** Kutipan Dokumen **
○ ○ ○ ○

Menggabungkan dampak langsung dan tidak langsung, maka diperoleh dampak total dari kenaikan BBM terhadap biaya produksi yang bervariasi dari 3.8% - 6.2%. Seperti diduga, dampak kenaikan biaya produksi tertinggi diderita oleh CPO dan gula, masing-masing 5.8% dan 6.2% Yang agak moderat yaitu sebesar 4.6% dan 4.4% dialami oleh karet dan teh, sedangkan yang relatif kecil dialami oleh kopi dan kakao masing-masing sekitar 3.8%. Namun kalau dilihat dari nilai nominalnya, maka yang paling menderita dari kenaikan harga BBM adalah industri teh yang menyebabkan kenaikan biaya produksi sebesar Rp 237/kg. Industri gula juga cukup menderita dengan kenaikan biaya produksi sekitar Rp 211/kg. CPO, kopi, kakao, dan karet mengalami kenaikan biaya produksi antara Rp 150- Rp 170/kg.

Untuk mengatasi masalah tersebut, maka ada beberapa upaya yang dapat dilakukan untuk meminimalisasi dampak negatif tersebut, sebagai berikut.
  • Penataan secara lebih efisien sistem/manajemen panen, transportasi, dan pengolahan. Upaya ini relatif efektif untuk kebun yang hamparannya relatif terkonsolidasi dengan produk yang volumnus, seperti untuk tebu dan kelapa sawit. Upaya ini akan berhasil bila didukung juga oleh perencanaan panen dan desain pabrik pengolahan yang lebih efisien, seperti untuk tebu dan kelapa sawit.
  • Penggunaan atau peningkatan penggunaan alternatif sumber energi. Sebagai contoh, sumber energi panas yang mungkin digunakan sebagai pengganti BBM di kebun teh adalah geothermal , kayu bakar, batubara, dan solar energi. Lebih jauh g eothermal , kayu bakar dan energi matahari merupakan sumber energi panas yang ramah lingkungan dan renewable. Kakao dapat menggunakan energi matahari untuk proses pengeringan, sedangkan karet dapat menggunakan batubara dalam proses pengolahan.
  • Khusus untuk industri gula, upaya-upaya untuk meningkatkan kapasitas giling melalui perluasan tanaman akan dapat menekan porsi biaya tetap (solar) di pengolahan. Di samping itu, upaya peningkatan kinerja peralatan (boiler) melalui penggunaan alat pengering.
Di balik tekanan yang terjadi, kenaikan harga BBM dapat juga dilihat dari sisi peluang yaitu diversifikasi produk (biofuel) dan kenaikan harga produk perkabunan. Produk perkebunan seperti CPO, tebu, dan jarak akan kompetitif diproses menjadi biofuel kalau harga BBM di atas US$ 60/barrel. Jika industri biofuel berbasis produk perkebunan terus berkembang, maka pemanfaatan produk perkebunan akan menjadi semakin luas. Produk perkebunan kini melayani permintaan dari pasar tradisional yaitu industri makanan, dan pakan pasar baru untuk industri biofuel. CPO bisa dijual ke industri minyak goreng yang berakhir di supermarket atau ke industri biofuel yang berakhir di SPBU. Tebu bisa berakhir di pasar dalam bentuk gula atau berakhir di SPBU dalam bentuk bioethanol.

○ ○ ○ ○

** Tugas Tertulis a **
Salin ulang baris-baris data di bawah, dari baris yang memuat "1458x710 pixels." sampai dengan baris yang memuat "[x=685, y=26]". Gambarnya tidak usah dimasukkan ke jawaban.

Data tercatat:
○ ○ ○ ○

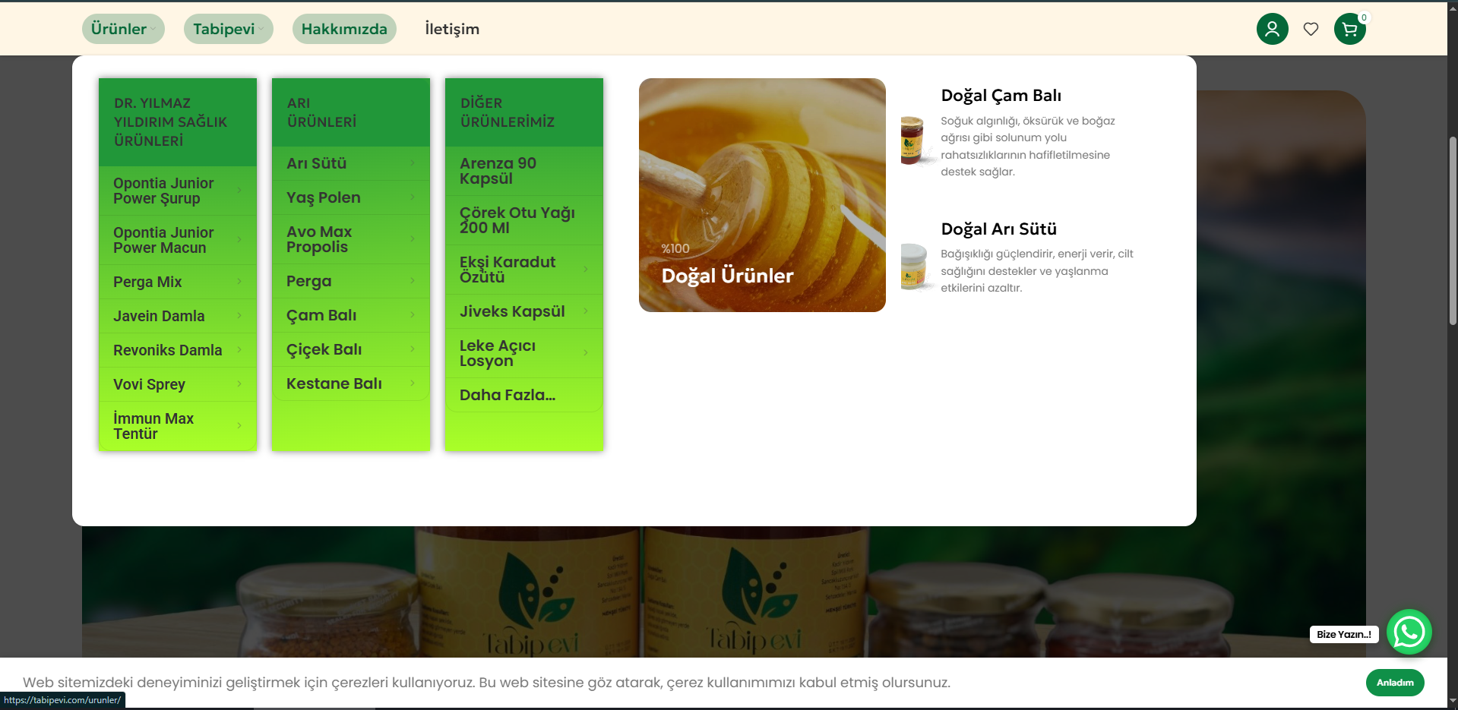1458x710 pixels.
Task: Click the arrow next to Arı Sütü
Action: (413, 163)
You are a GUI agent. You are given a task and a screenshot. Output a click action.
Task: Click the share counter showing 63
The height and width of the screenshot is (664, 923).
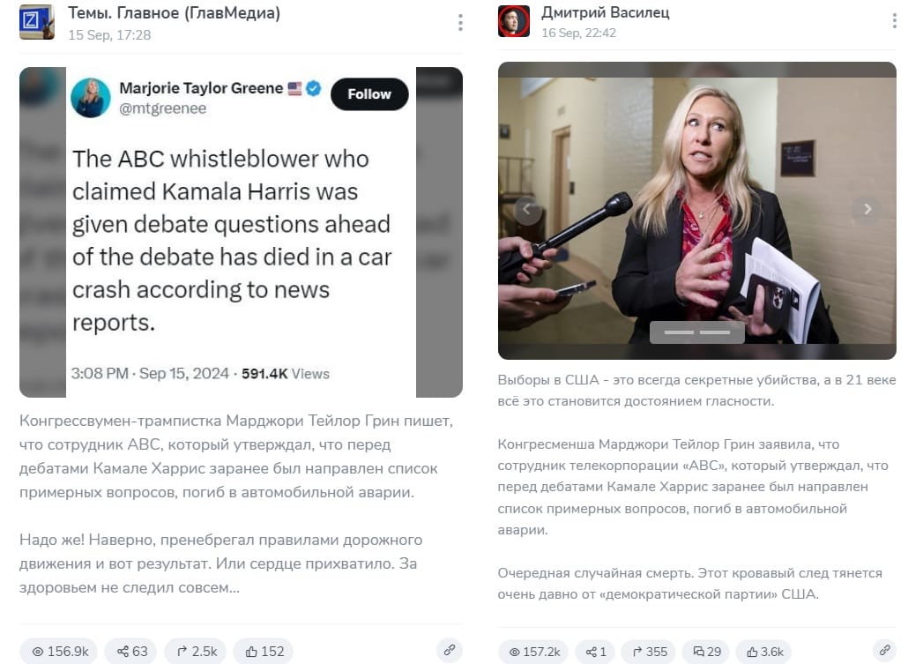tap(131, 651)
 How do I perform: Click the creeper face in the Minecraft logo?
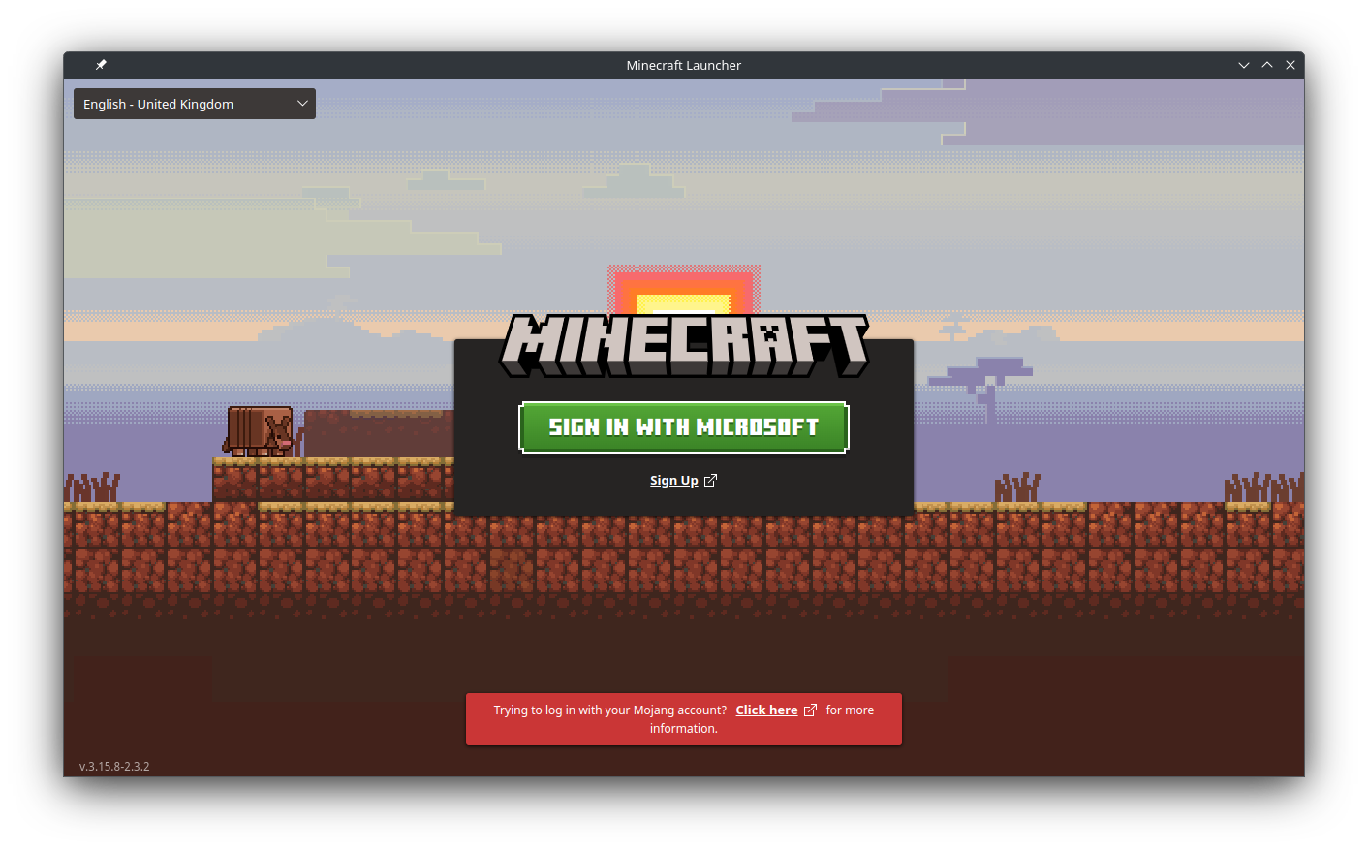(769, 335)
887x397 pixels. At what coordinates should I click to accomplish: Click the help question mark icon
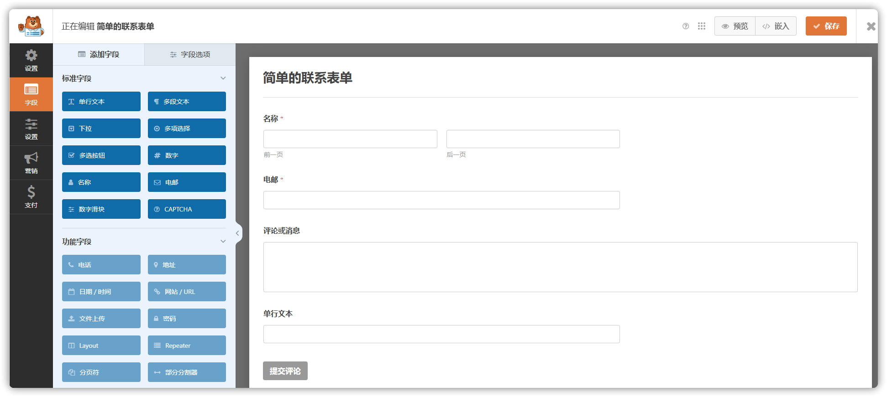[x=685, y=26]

○ ○ ○ ○

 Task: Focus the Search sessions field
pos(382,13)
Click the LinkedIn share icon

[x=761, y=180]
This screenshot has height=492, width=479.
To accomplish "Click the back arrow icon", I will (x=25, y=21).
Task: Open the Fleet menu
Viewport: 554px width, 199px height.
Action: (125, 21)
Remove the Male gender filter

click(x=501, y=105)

○ ○ ○ ○

** Tugas Tertulis b **
Apakah pernyataan berikut sesuai dengan kutipan tentang dampak kenaikan harga BBM? Jawab ya atau tidak untuk masing-masing, lalu kutip kata-kata dari kutipan yang menentukannya. (i) Kenaikan biaya produksi gula mencapai 6.2%. (ii) Dilihat dari nilai nominalnya, industri kopi paling menderita akibat kenaikan harga BBM. (iii) Kakao bisa memakai energi matahari untuk proses pengeringan.

** Jawaban Tertulis a **
1458x710 pixels.
Task: Click the arrow next to Arı Sütü
Action: (413, 163)
You are a GUI agent. You are given a task and a screenshot. Output a click action.
Task: Click the share counter showing 63
The height and width of the screenshot is (664, 923).
tap(131, 651)
 How do I perform: Click the creeper face in the Minecraft logo?
(769, 335)
887x397 pixels. At what coordinates should I click to accomplish: Click the help question mark icon
[x=685, y=26]

** Jawaban Tertulis b **
(i) Ya: "dampak kenaikan biaya produksi tertinggi diderita oleh CPO dan gula, masing-masing 5.8% dan 6.2%"
(ii) Tidak: "yang paling menderita dari kenaikan harga BBM adalah industri teh"
(iii) Ya: "Kakao dapat menggunakan energi matahari untuk proses pengeringan"